À la suite de sa conférence au Centre Culturel Onassis d'Athènes, Natalie Nougayrède, Directrice du journal Le Monde, a accepté de répondre aux questions du petitjournal.com
Lepetitjournal.com : Pour un journal comme Le Monde, comment médiatiser une crise comme celle de la Grèce, sur plusieurs années, sans contribuer à la mauvaise image du pays ?
Natalie Nougayrède : Nous essayons de raconter les choses dans leur complexité. Je pense que c'est ça le plus important quand on s'empare d'un sujet comme la crise grecque qui est extrêmement riche et qui porte sur une situation qui affecte les gens au plus près de leur vie quotidienne et dans le fonctionnement d'un pays et d'un état. Il ne faut jamais nier la complexité des choses. Pas de vision simpliste, pas d'idées près-conçues. Il faut garder l'esprit bien ouvert et décrire les différents aspects d'une situation comme celle que vous mentionnez. Ensuite, on ne s'intéresse pas à un pays uniquement pour sa situation économique et politique. On peut raconter beaucoup de choses sur un pays. On peut raconter des dimensions culturelles, liées à l'innovation et à beaucoup beaucoup d'autres choses. Notre regard ne doit pas être uniquement politico-économique.

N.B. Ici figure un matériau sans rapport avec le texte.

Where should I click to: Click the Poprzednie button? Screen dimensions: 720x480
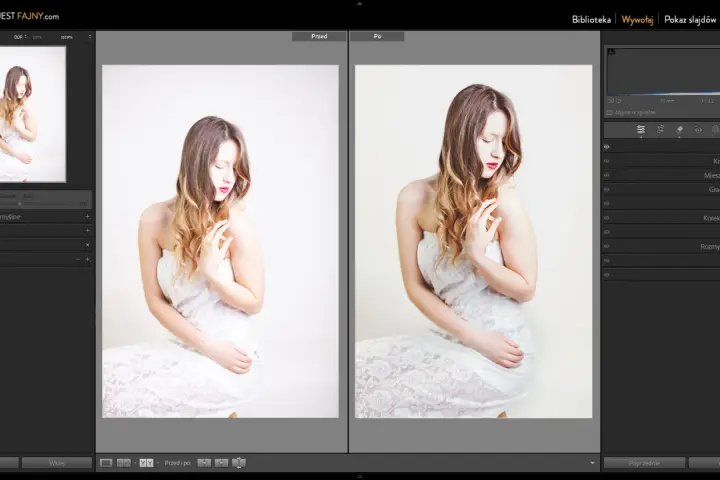pos(644,463)
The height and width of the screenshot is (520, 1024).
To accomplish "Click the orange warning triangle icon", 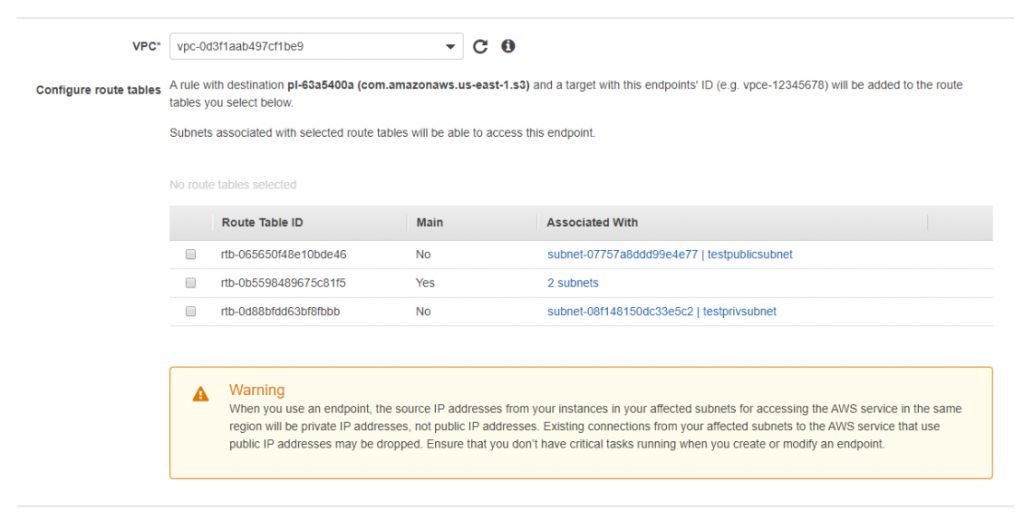I will pos(201,395).
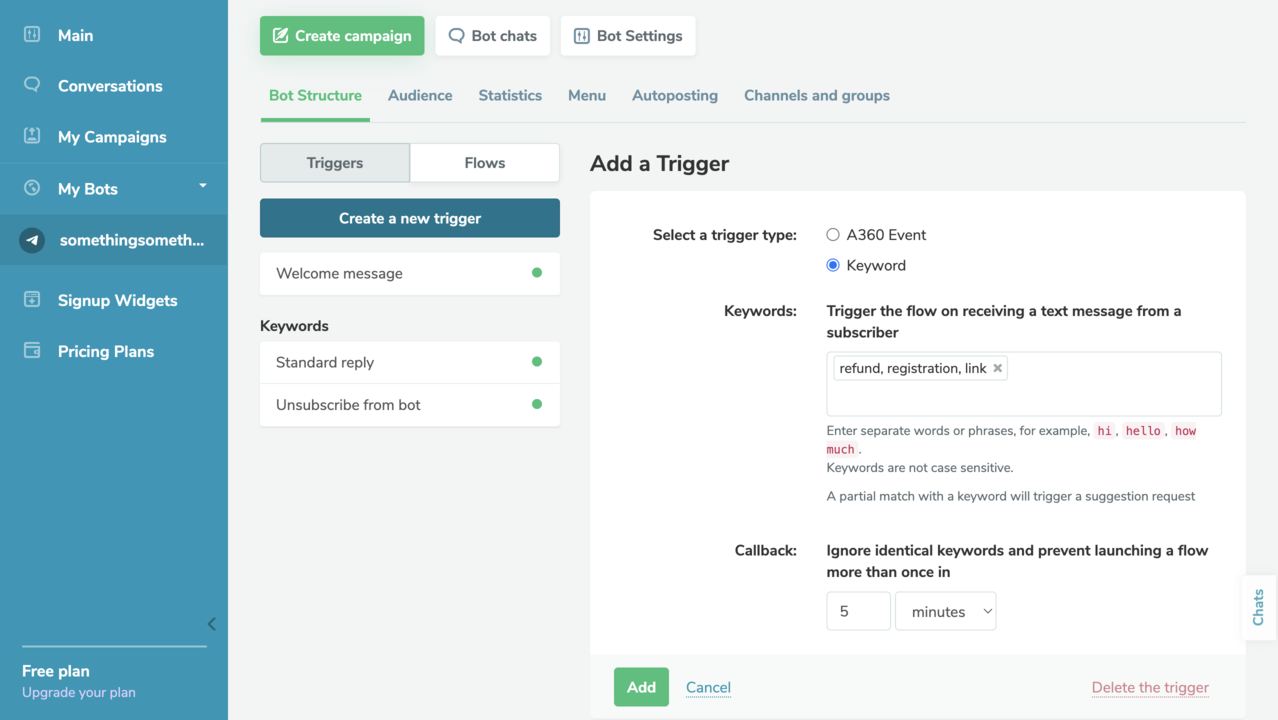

Pourquoi ne parler que de la crise, comme un refrain lancinant, montrer la misère plutôt que les belles initiatives qui peuvent être mises en place ?
Evidemment on essaie de mettre de la vie dans le journal. On ne veut pas être dans un traitement de l'actualité des différents pays qui soit uniquement un traitement institutionnel, tourné vers les gouvernements et les institutions. On veut être au plus près de la vie des sociétés. Comme les poches de créativité que vous décrivez, des poches de jeunes qui échangent entre eux ou ce qu'il se passe sur les réseaux sociaux, tout cela est intéressant. Voir comment les initiatives sont prises. On veut toute cette gamme. Il y a la possibilité grâce au numérique et à tous les formats que l'on crée d'avoir cette dimension là. On a jamais eu autant de chance. Par exemple, avec les fils de discussions, on peut très bien imaginer un dialogue avec de jeunes francophones qui sont ici, sur place, et qui voudraient dialoguer avec la rédaction du journal.
Votre prédécesseur, Erik Izraelewicz, avait déclaré dans un édito du 23 mai 2012, je cite : « Si les Grecs veulent continuer à faire partie du club, ils doivent en accepter le règlement intérieur - et l'appliquer. (?) Il n'est pas admissible qu'un petit pays, par son refus des règles du jeu, puisse continuer à mettre en danger l'ensemble du continent. » Qu'en pensez-vous ?
Moi, ce qui me paraît essentiel, comme je l'ai dit tout à l'heure, c'est que le projet européen puisse continuer d'avancer. Et pour cela, il faut que chacune des entités qui composent l'Europe se sentent pleinement parties prenantes d'une ambition qui soit partagée et redéfinie sur les points forts de l'identité européenne. L'identité européenne a été créée pour un projet de paix, de démocratie et de prospérité. Et le troisième volet qui est le volet de prospérité, il va falloir qu'on y pense en injectant un peu plus de coordination entre tous nos pays.
Quels sont les trois traits de caractères d'une grande journaliste, comme vous, qui devient directrice du Monde ?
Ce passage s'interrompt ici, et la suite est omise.